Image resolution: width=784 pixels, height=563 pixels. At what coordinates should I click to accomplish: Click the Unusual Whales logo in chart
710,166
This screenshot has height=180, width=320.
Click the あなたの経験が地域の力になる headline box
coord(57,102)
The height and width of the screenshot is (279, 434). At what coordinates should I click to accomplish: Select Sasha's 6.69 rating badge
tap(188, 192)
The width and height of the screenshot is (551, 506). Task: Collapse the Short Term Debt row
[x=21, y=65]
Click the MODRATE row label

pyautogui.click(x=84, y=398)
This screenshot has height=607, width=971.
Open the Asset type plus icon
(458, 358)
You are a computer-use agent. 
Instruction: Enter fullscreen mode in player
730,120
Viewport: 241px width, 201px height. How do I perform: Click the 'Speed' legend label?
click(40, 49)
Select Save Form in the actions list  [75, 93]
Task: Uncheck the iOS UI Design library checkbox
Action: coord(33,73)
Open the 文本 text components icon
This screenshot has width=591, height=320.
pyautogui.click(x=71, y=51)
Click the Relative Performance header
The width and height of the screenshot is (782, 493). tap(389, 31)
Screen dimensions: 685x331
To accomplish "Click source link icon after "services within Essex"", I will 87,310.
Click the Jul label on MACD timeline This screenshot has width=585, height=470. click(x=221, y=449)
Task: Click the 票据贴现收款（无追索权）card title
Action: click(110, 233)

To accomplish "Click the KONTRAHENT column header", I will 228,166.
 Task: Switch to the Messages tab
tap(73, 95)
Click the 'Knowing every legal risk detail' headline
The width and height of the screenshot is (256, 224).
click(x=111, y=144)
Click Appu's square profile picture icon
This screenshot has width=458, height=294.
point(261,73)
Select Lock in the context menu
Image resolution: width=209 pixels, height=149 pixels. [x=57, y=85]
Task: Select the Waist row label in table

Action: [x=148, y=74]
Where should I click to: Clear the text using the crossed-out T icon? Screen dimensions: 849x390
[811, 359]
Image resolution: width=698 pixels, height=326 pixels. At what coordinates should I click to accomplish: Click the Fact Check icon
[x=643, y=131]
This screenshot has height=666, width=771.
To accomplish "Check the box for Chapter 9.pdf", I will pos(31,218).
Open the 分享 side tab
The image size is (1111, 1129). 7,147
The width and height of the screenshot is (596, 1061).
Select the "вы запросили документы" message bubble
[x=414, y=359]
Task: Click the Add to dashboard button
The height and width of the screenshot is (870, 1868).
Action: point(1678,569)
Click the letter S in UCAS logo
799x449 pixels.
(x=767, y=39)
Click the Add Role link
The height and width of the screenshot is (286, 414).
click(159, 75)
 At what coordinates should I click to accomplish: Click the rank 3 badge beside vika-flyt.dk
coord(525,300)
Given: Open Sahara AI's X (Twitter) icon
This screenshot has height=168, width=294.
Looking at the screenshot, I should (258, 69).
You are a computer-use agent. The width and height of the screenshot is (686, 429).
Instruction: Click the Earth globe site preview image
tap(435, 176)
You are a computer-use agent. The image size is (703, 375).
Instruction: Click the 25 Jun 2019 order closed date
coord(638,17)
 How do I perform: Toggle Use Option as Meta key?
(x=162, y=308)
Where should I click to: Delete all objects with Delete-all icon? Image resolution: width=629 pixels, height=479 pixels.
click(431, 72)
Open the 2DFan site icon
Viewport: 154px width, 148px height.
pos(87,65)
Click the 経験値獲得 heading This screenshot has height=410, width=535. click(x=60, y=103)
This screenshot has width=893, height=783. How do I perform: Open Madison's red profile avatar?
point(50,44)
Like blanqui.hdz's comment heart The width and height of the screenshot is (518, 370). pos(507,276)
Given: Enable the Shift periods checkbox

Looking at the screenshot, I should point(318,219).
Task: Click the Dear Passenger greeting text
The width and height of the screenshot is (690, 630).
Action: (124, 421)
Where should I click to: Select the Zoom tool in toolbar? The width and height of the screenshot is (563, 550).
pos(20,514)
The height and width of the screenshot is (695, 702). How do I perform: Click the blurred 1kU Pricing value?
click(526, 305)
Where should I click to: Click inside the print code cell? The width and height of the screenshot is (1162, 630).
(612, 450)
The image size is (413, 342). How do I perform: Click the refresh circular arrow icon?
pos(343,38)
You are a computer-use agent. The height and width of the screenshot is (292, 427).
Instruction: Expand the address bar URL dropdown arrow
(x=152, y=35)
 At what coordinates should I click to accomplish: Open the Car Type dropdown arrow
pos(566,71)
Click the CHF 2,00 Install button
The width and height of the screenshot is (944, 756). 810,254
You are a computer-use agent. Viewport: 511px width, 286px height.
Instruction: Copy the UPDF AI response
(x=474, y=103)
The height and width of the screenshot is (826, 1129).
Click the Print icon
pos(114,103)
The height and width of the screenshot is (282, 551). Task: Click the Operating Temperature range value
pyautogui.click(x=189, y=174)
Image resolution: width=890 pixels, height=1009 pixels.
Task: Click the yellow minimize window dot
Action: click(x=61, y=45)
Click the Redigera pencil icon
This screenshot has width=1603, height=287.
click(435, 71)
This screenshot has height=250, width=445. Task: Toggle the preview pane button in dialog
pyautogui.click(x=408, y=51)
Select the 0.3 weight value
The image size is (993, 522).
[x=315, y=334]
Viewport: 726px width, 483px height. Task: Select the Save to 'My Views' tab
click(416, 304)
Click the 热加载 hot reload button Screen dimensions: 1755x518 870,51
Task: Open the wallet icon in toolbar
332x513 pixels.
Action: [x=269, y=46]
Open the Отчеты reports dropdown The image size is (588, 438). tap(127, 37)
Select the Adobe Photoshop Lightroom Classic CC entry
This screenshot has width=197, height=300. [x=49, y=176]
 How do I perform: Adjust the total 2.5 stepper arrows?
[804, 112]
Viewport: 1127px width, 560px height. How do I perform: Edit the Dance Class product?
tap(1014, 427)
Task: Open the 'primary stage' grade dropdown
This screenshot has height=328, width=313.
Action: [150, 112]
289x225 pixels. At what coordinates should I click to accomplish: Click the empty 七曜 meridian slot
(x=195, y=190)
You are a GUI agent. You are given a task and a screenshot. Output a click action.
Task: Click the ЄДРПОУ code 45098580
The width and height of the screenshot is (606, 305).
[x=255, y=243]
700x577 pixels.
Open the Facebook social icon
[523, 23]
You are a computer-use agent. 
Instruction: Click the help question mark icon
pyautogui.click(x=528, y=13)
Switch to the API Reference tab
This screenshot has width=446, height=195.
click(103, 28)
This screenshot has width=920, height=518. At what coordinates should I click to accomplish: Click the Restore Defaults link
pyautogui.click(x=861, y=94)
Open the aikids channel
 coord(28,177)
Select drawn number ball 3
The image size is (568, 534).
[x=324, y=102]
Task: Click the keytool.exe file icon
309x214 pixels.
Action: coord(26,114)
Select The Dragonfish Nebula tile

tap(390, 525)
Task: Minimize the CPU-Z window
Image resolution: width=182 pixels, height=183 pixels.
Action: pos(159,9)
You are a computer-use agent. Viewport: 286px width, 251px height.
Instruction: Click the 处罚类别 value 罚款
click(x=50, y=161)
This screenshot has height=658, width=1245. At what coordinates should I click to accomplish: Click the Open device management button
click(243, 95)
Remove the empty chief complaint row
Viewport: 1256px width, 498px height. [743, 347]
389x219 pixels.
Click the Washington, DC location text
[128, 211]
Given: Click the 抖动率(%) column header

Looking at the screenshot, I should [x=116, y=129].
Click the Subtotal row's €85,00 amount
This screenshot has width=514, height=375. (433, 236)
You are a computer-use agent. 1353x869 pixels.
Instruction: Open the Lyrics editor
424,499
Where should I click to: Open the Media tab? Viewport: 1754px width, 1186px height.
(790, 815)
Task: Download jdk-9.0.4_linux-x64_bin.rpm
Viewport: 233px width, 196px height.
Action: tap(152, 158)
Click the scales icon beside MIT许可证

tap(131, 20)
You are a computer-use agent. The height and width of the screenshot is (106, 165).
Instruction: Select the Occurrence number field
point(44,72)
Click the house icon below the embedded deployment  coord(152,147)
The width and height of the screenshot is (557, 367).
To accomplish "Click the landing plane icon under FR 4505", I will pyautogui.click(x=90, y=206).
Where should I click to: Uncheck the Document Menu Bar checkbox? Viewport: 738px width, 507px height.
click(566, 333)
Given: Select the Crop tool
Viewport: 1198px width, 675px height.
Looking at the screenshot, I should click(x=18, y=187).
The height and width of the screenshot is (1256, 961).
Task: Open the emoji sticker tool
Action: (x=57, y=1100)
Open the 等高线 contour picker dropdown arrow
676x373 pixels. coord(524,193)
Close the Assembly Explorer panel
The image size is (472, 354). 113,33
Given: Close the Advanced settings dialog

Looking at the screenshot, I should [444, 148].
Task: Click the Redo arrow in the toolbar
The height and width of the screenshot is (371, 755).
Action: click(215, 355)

- **Exercise details**: No line before the one containing "Task: Minimize the CPU-Z window" should be copied; restate that line and all the rest through the end of the data above word for word.

- **Result of the exercise**:
Task: Minimize the CPU-Z window
Image resolution: width=182 pixels, height=183 pixels.
Action: pos(159,9)
You are a computer-use agent. Viewport: 286px width, 251px height.
Instruction: Click the 处罚类别 value 罚款
click(x=50, y=161)
This screenshot has height=658, width=1245. At what coordinates should I click to accomplish: Click the Open device management button
click(243, 95)
Remove the empty chief complaint row
Viewport: 1256px width, 498px height. [743, 347]
389x219 pixels.
Click the Washington, DC location text
[128, 211]
Given: Click the 抖动率(%) column header

Looking at the screenshot, I should [x=116, y=129].
Click the Subtotal row's €85,00 amount
This screenshot has width=514, height=375. (433, 236)
You are a computer-use agent. 1353x869 pixels.
Instruction: Open the Lyrics editor
424,499
Where should I click to: Open the Media tab? Viewport: 1754px width, 1186px height.
(790, 815)
Task: Download jdk-9.0.4_linux-x64_bin.rpm
Viewport: 233px width, 196px height.
Action: tap(152, 158)
Click the scales icon beside MIT许可证

tap(131, 20)
You are a computer-use agent. The height and width of the screenshot is (106, 165).
Instruction: Select the Occurrence number field
point(44,72)
Click the house icon below the embedded deployment  coord(152,147)
The width and height of the screenshot is (557, 367).
To accomplish "Click the landing plane icon under FR 4505", I will pyautogui.click(x=90, y=206).
Where should I click to: Uncheck the Document Menu Bar checkbox? Viewport: 738px width, 507px height.
click(566, 333)
Given: Select the Crop tool
Viewport: 1198px width, 675px height.
Looking at the screenshot, I should click(x=18, y=187).
The height and width of the screenshot is (1256, 961).
Task: Open the emoji sticker tool
Action: (x=57, y=1100)
Open the 等高线 contour picker dropdown arrow
676x373 pixels. coord(524,193)
Close the Assembly Explorer panel
The image size is (472, 354). 113,33
Given: Close the Advanced settings dialog

Looking at the screenshot, I should [444, 148].
Task: Click the Redo arrow in the toolbar
The height and width of the screenshot is (371, 755).
Action: click(215, 355)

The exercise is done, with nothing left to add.